Were you able to deposit them.  On a call today with DRI the rep mentioned they had implemented a program where you don't lose your points if you were not able to use them.


----------



## T_R_Oglodyte (Dec 10, 2020)

eggmansr71 said:


> Were you able to deposit them.  On a call today with DRI the rep mentioned they had implemented a program where you don't lose your points if you were not able to use them.

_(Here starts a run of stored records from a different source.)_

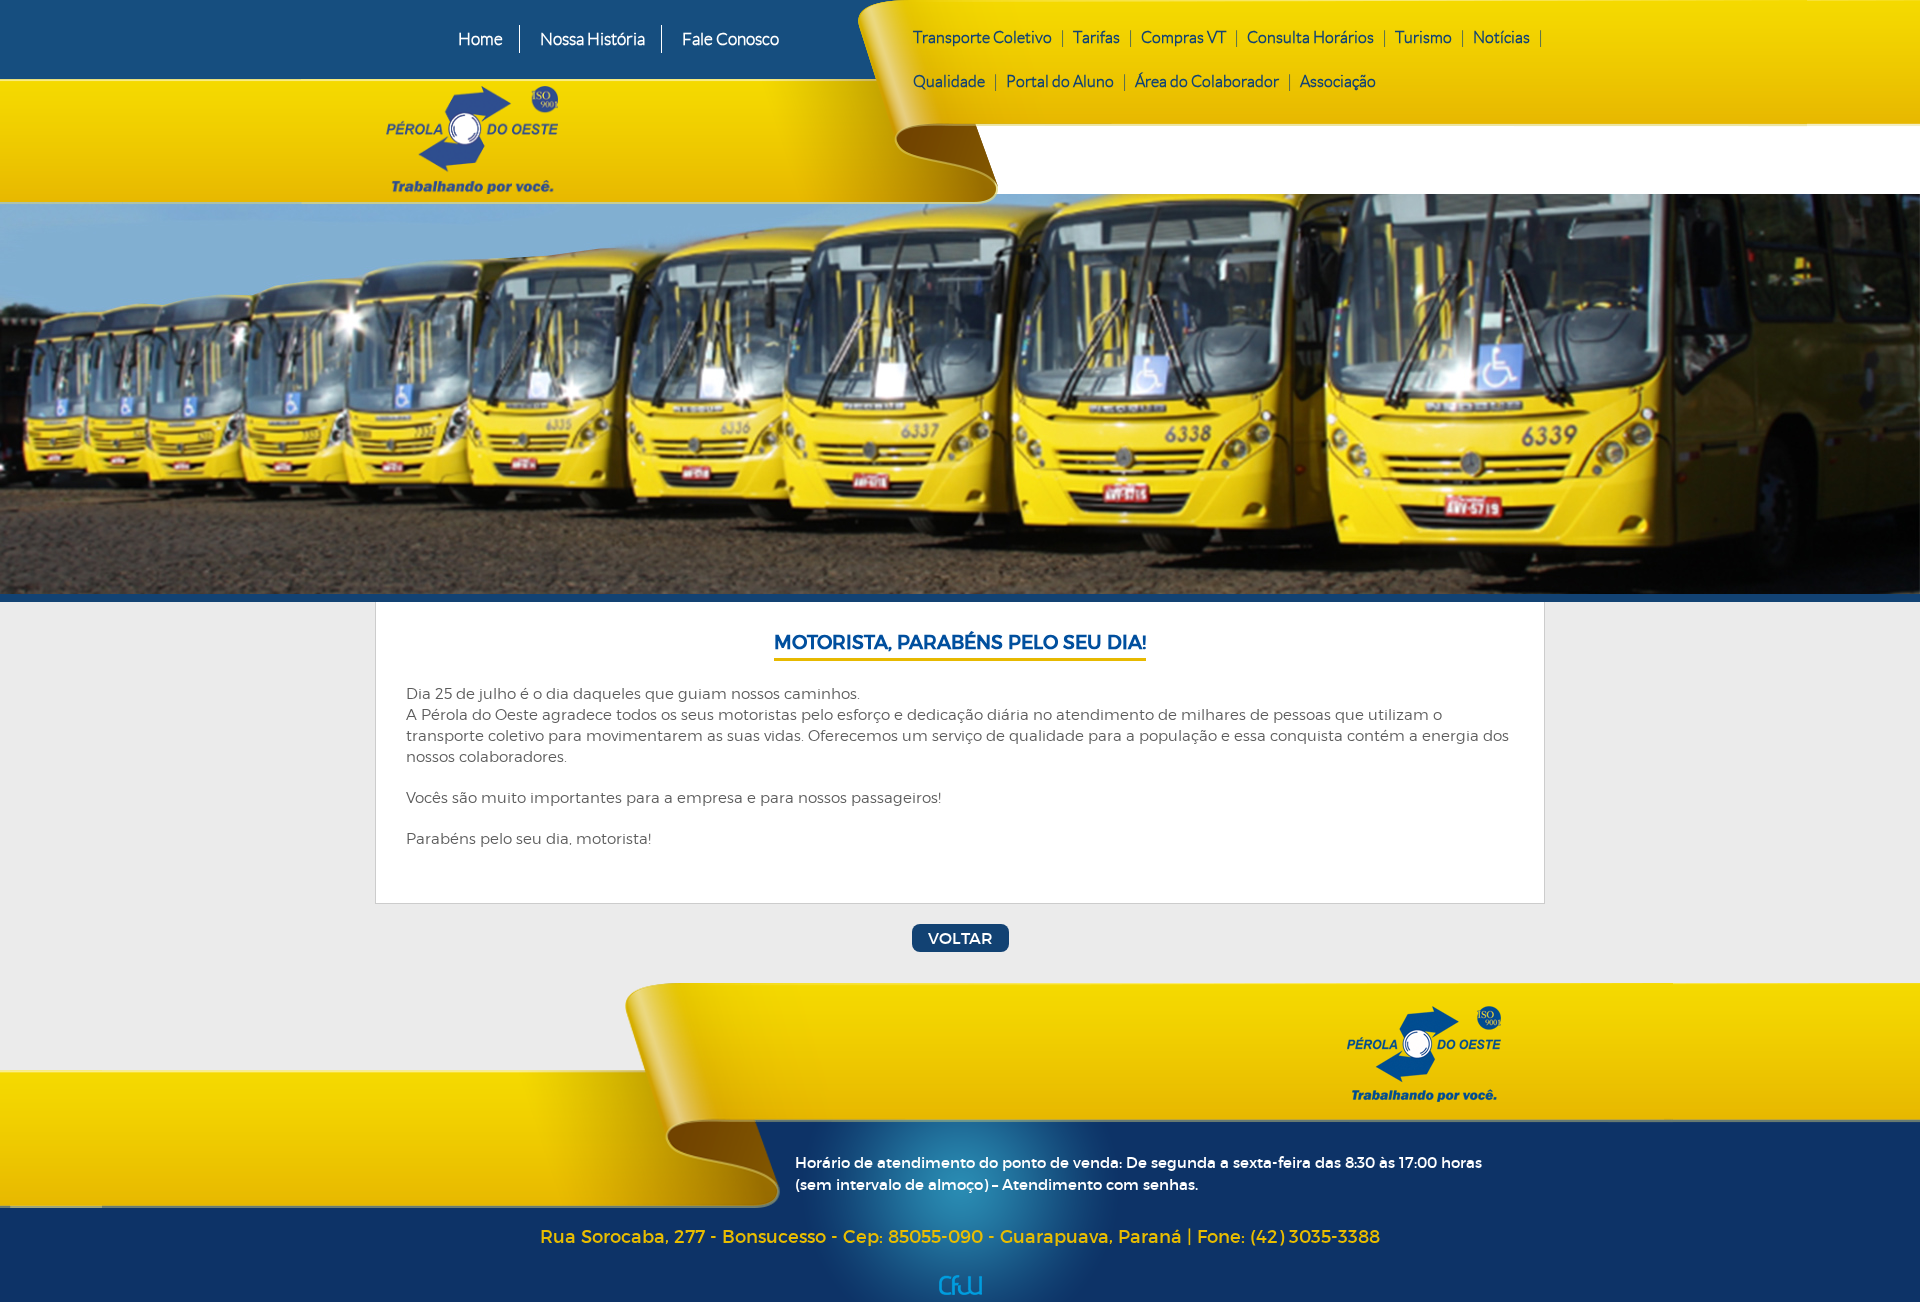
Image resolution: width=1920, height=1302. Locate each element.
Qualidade (949, 81)
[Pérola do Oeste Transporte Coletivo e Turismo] (619, 136)
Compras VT (1183, 37)
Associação (1338, 81)
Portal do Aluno (1060, 81)
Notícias (1501, 37)
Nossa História (592, 39)
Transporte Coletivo (982, 37)
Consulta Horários (1310, 37)
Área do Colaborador (1207, 81)
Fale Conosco (730, 39)
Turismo (1423, 37)
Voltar (960, 938)
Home (480, 39)
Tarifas (1096, 37)
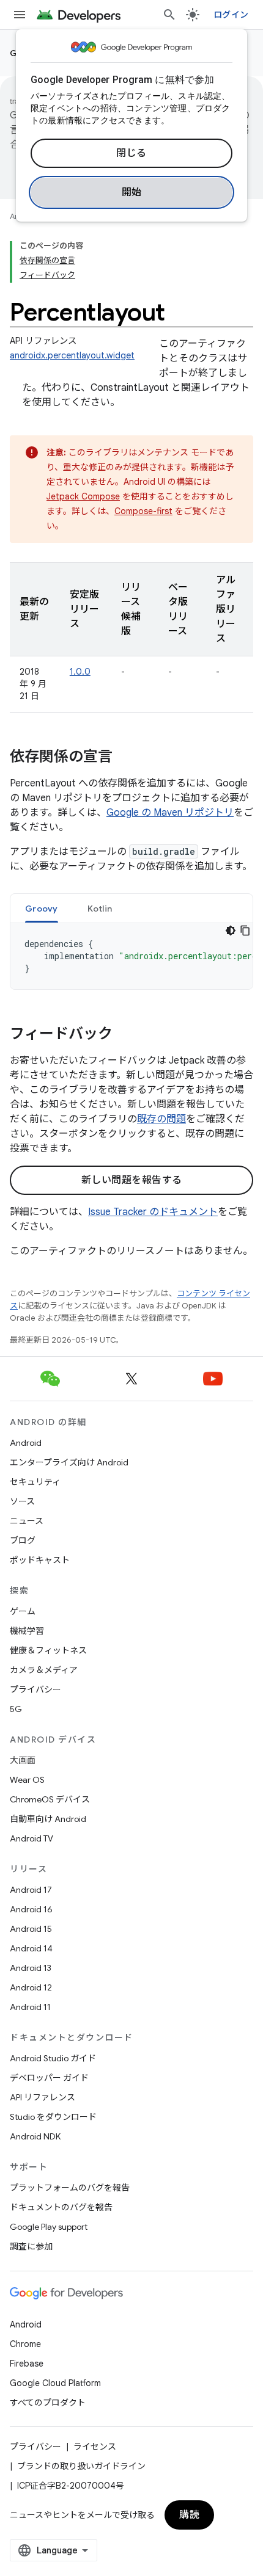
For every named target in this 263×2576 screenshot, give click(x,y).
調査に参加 (31, 2246)
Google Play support (48, 2226)
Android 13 (30, 1967)
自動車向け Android (48, 1818)
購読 (189, 2515)
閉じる (131, 153)
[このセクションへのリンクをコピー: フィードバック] (125, 1035)
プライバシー (35, 1689)
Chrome (25, 2343)
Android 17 (31, 1889)
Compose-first (143, 511)
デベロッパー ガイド (49, 2077)
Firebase (26, 2363)
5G (16, 1708)
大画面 (22, 1760)
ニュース (26, 1520)
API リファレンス (42, 2097)
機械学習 (27, 1630)
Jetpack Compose (83, 496)
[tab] (41, 908)
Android (26, 1442)
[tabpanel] (131, 956)
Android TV (31, 1838)
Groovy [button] (41, 908)
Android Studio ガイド (53, 2058)
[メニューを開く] (19, 14)
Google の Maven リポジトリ (170, 813)
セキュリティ (35, 1481)
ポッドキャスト (40, 1560)
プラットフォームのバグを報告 (70, 2187)
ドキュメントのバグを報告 (61, 2207)
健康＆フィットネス (48, 1650)
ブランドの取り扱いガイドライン (81, 2466)
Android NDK (35, 2136)
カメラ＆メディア (44, 1669)
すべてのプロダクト (48, 2402)
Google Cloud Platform (55, 2383)
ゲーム (22, 1611)
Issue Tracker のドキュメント (153, 1212)
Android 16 (31, 1909)
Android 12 (31, 1987)
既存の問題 (161, 1119)
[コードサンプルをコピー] (245, 930)
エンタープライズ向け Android (69, 1462)
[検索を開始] (169, 14)
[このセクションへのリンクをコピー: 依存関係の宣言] (125, 757)
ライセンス (94, 2446)
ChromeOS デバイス (50, 1799)
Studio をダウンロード (53, 2116)
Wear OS (27, 1779)
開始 (132, 192)
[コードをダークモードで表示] (230, 930)
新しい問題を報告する (131, 1180)
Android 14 (31, 1948)
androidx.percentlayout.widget (72, 355)
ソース (22, 1501)
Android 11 (30, 2006)
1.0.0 (80, 671)
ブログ (22, 1540)
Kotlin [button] (100, 908)
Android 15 (31, 1928)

Yes - I banked them into DX.


----------



## MidwestFA (Oct 21, 2022)

T_R_Oglodyte said:


> Yes - I banked them into DX.


How did DX points work out for you? Were you able to find something decent to book?
 Did you have to pay any annual fees, or any other undisclosed fees? (I understand there's a $149-$159 booking fee for DX)


----------



## T_R_Oglodyte (Oct 21, 2022)

MidwestFA said:


> How did DX points work out for you? Were you able to find something decent to book?
> Did you have to pay any annual fees, or any other undisclosed fees? (I understand there's a $149-$159 booking fee for DX)


We used the points to book a 2-bedroom unit in Palm Springs during Presidents Week (3rd week of Feb) this year. The only cost was the exchange fee.


----------



## Duh (Oct 22, 2022)

Just to point out, it's called DEX (Diamond EXchange).


----------